Jan. 22, when it cut the discount rate.
Jan. 30, when it cut the discount and Fed funds rates.
March 7, when it announced plans to inject money into financial markets
March 11, when the Fed and other central banks announced plans to inject more credit into markets.
March 16, when it financed the rescue of Bear Stearns and cut the discount rate
March 18, when it cut the Fed funds and discount rates.

On a net basis, all the damage for the quarter was done in the days leading up to each Fed action. In the three trading days before each Fed move — a total of 15 days since there was some overlapping — the S.&P. 500 fell almost 145 points and the Dow Jones industrial average lost 1,003 points.

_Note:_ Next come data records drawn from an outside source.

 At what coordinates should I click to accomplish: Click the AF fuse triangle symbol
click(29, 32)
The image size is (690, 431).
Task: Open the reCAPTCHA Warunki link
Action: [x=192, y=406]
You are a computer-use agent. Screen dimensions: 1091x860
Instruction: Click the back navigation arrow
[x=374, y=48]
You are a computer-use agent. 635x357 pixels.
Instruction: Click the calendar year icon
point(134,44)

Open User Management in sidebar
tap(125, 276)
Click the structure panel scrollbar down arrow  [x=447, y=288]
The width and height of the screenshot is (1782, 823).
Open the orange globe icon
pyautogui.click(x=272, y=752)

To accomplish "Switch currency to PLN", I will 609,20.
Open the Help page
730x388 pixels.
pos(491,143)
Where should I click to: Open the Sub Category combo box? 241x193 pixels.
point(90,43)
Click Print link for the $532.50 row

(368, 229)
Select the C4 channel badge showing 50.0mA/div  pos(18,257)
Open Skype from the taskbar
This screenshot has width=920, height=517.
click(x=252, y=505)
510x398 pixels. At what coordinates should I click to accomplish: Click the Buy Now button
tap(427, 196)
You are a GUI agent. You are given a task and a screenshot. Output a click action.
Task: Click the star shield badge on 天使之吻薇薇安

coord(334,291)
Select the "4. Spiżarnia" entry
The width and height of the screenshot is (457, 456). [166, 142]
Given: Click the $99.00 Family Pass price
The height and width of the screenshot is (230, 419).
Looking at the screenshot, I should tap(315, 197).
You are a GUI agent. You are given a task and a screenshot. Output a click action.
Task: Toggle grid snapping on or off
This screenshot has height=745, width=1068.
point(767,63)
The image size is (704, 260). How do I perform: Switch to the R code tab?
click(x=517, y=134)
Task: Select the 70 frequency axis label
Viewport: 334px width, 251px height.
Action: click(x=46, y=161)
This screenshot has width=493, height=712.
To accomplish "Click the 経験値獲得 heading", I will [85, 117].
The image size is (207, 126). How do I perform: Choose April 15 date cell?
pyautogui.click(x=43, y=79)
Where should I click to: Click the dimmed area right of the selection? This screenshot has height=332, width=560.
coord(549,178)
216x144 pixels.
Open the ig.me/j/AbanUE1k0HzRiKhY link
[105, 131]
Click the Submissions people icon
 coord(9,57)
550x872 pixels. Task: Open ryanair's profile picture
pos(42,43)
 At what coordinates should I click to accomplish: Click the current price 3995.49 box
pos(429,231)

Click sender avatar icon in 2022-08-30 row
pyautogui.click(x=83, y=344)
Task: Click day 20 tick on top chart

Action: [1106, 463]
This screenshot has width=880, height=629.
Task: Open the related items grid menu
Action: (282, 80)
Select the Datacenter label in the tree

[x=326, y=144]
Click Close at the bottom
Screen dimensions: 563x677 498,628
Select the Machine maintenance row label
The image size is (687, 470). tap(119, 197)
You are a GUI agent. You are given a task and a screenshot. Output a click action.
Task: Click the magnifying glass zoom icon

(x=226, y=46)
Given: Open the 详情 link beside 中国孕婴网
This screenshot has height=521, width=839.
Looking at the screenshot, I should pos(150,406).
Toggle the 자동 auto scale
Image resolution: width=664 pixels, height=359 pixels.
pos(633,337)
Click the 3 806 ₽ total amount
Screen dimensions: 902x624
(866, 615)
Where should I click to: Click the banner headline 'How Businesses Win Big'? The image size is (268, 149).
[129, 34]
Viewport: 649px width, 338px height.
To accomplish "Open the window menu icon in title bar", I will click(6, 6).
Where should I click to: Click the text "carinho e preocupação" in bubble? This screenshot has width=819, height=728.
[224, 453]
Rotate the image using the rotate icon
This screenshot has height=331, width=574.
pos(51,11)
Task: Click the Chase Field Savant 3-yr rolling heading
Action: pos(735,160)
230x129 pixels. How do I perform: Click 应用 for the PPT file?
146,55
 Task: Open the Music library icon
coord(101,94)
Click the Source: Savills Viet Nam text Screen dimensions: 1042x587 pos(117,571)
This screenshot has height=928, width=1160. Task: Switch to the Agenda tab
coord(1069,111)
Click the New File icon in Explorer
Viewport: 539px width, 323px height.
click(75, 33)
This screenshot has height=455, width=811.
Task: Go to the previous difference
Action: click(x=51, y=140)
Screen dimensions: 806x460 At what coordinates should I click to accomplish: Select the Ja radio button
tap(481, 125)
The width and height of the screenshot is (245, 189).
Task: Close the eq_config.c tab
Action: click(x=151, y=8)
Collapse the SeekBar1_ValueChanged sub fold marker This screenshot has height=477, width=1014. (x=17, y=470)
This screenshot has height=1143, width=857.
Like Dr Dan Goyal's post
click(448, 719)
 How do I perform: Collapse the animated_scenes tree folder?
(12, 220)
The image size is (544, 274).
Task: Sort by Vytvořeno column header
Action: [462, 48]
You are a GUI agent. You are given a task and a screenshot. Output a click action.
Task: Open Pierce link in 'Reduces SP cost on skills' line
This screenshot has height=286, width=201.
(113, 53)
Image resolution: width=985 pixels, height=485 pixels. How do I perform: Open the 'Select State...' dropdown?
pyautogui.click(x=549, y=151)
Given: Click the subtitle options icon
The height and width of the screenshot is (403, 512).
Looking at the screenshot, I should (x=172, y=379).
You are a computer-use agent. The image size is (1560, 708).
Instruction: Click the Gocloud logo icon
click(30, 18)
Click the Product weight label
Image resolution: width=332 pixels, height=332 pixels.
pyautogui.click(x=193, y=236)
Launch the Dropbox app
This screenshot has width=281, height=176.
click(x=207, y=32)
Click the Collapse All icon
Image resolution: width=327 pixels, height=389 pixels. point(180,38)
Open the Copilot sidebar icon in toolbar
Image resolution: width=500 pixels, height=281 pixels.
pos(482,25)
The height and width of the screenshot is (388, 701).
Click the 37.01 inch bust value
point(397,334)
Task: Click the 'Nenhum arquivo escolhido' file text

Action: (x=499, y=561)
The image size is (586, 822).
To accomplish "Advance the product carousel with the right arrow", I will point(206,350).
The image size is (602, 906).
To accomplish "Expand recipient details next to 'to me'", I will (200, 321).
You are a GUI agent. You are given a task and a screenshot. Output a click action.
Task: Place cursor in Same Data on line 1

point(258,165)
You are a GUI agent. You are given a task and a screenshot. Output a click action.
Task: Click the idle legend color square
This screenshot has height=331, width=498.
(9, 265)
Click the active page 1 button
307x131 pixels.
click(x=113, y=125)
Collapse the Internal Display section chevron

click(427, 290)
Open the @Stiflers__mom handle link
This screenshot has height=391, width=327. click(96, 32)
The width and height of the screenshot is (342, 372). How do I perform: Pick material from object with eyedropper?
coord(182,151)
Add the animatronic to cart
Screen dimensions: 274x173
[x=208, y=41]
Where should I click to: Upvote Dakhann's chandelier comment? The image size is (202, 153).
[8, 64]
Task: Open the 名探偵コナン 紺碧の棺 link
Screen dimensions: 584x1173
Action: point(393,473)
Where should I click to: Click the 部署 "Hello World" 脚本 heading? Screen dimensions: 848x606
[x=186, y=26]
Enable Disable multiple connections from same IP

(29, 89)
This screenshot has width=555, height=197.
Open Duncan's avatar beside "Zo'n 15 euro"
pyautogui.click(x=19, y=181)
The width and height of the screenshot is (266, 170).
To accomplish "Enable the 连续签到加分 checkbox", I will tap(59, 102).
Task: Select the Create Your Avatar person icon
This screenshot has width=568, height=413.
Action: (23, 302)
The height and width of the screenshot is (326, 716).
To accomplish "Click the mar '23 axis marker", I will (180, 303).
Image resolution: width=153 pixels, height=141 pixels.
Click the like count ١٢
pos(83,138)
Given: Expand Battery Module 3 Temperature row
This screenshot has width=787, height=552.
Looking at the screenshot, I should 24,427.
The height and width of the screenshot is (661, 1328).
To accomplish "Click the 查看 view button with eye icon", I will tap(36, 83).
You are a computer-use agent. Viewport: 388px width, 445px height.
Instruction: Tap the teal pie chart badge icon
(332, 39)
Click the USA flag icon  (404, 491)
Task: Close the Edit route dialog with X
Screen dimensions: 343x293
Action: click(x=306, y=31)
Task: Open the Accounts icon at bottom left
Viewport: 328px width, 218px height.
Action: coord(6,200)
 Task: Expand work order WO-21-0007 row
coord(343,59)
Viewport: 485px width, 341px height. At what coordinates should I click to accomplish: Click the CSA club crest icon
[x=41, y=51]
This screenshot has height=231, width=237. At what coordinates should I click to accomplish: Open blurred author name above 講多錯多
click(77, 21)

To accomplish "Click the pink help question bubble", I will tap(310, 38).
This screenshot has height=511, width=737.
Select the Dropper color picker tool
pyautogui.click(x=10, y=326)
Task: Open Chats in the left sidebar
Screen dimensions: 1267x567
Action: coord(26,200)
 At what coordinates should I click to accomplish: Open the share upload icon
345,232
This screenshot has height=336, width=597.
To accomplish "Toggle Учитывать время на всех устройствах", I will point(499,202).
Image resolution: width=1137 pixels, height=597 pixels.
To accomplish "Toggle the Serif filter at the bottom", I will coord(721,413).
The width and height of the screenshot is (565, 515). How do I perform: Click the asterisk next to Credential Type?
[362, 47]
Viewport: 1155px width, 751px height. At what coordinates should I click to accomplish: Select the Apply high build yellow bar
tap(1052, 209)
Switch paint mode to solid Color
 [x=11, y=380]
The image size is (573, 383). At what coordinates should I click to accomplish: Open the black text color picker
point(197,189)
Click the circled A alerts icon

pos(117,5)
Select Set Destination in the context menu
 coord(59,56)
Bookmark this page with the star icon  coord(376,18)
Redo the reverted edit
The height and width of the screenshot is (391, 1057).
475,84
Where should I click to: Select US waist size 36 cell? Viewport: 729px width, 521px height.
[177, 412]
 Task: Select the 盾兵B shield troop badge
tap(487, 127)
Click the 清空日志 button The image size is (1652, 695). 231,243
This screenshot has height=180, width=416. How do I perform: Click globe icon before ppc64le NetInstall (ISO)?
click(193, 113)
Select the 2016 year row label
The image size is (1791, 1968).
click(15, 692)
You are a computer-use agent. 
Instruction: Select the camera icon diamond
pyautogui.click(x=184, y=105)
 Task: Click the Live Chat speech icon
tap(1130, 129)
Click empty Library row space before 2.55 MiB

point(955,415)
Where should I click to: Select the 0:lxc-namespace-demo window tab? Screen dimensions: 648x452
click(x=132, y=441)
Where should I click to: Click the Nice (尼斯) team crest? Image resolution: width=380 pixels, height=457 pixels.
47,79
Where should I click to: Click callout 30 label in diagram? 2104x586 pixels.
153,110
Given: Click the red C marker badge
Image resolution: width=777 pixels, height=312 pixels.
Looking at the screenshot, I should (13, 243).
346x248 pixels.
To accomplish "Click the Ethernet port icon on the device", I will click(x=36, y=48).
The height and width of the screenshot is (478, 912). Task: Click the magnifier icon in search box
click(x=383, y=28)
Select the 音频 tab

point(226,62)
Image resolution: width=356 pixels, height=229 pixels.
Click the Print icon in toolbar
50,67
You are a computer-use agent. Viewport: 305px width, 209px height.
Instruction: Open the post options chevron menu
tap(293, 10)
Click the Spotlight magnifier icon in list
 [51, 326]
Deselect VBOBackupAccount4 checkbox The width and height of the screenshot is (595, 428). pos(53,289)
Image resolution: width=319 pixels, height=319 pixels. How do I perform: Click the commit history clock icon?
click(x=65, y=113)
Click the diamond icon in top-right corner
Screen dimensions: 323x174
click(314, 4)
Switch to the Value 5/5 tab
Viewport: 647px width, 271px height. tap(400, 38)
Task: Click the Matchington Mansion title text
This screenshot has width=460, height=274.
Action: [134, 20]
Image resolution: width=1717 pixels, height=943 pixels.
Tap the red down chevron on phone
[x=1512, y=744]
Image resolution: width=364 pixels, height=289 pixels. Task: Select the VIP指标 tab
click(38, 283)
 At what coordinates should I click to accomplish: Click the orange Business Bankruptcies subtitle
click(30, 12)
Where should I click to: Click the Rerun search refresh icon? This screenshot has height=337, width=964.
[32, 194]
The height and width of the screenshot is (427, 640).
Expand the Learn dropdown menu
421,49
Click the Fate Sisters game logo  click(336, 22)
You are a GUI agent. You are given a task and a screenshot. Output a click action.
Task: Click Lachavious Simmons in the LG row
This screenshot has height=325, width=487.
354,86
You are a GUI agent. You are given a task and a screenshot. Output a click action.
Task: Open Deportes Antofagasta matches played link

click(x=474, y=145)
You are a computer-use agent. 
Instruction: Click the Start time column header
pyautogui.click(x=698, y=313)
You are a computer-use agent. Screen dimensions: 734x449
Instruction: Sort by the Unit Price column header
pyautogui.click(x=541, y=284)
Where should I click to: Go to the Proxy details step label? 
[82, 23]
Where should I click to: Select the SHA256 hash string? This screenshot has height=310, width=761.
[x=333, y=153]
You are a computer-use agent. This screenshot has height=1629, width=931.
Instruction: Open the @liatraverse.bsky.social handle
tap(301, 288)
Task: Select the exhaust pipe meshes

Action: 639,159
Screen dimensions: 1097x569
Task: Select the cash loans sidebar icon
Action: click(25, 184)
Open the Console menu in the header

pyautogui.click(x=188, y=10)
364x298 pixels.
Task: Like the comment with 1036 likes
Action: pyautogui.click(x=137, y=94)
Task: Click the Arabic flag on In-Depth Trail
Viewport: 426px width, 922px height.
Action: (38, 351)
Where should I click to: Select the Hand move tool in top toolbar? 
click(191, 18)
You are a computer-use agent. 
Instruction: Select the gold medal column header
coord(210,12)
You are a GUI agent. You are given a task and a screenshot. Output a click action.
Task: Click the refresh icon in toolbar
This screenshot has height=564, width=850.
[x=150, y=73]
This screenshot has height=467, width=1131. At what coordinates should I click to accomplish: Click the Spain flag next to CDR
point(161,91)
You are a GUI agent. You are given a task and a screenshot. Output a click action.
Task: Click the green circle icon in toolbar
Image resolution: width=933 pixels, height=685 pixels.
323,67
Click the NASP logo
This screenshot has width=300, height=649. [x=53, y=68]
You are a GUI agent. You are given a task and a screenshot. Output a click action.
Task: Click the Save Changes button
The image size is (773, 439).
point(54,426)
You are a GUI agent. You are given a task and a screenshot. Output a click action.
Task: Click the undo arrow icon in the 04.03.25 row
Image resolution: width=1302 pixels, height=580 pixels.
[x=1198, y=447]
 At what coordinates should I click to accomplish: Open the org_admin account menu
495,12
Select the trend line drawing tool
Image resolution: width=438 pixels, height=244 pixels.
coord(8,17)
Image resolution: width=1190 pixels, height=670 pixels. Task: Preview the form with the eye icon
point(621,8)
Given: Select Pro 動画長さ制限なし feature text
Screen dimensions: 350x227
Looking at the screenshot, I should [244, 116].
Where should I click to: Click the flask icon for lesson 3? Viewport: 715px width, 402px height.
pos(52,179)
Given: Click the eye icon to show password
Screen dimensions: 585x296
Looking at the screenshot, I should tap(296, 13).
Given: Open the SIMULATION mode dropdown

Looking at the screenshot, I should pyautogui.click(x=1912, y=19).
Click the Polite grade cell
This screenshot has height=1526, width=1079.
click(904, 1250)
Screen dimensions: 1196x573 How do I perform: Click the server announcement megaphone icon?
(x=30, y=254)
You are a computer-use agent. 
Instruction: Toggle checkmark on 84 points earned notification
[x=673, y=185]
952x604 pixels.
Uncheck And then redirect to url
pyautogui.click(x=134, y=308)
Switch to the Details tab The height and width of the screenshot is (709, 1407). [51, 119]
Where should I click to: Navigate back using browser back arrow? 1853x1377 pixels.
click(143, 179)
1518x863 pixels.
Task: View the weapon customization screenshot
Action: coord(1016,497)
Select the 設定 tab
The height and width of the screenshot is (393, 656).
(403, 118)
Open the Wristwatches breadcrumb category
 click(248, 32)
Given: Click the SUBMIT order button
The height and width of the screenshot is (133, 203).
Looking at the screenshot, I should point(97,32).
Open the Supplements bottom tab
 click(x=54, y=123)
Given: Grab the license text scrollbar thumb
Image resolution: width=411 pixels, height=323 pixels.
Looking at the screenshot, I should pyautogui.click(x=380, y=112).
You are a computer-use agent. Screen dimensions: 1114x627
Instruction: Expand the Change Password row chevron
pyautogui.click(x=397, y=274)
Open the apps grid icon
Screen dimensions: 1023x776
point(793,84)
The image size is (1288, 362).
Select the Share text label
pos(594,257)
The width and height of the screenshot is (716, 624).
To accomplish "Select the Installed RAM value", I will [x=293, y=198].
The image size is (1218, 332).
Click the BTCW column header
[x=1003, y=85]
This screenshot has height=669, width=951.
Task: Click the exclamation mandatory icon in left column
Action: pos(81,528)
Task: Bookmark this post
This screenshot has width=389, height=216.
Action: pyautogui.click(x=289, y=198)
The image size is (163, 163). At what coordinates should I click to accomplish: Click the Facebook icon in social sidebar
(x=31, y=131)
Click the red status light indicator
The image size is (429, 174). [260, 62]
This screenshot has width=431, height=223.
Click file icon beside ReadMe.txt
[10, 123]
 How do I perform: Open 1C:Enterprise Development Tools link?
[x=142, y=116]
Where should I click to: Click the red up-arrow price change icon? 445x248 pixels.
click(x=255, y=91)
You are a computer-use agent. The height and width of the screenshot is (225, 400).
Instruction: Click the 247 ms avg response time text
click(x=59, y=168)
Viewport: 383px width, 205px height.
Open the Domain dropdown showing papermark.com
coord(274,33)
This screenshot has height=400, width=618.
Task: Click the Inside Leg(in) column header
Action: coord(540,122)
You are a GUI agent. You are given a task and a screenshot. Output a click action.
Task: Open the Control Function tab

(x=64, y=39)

On the other 46 trading days during the quarter, a net nothing happened. The S&P was up about two points, and the Dow was down less than one point.

What we have here is a picture of a Fed that follows the market, and of a market that repeatedly rallies on the news of a Fed move, only to fall again as more bad news comes out.

This is reminiscent of the notion that the Fed, under Bernanke's predecessor, was effectively setting a floor under the stockmarket, sometimes called the "Greenspan put." To explain: a put option grants the holder the right to sell a stock at a certain price; the option is basically an insurance policy establishing a minimum value for the holder (for example, if I buy a share worth $45 and a put option with a "strike price" of $40, if the share falls to $20, I can exercise the option and sell the share to the writer of the option for $40, limiting my loss to $5 plus the price of the option). Reflecting on the 20th anniversary of the October 1987 "Black Monday" stock market crash, The Economist's "Buttonwood" column put it thus:

The third lesson [of the 1987 crash] is that central banks will quickly intervene if they fear the markets are in crisis. They did so again in 1998 [following the LTCM collapse] and in August and September this year.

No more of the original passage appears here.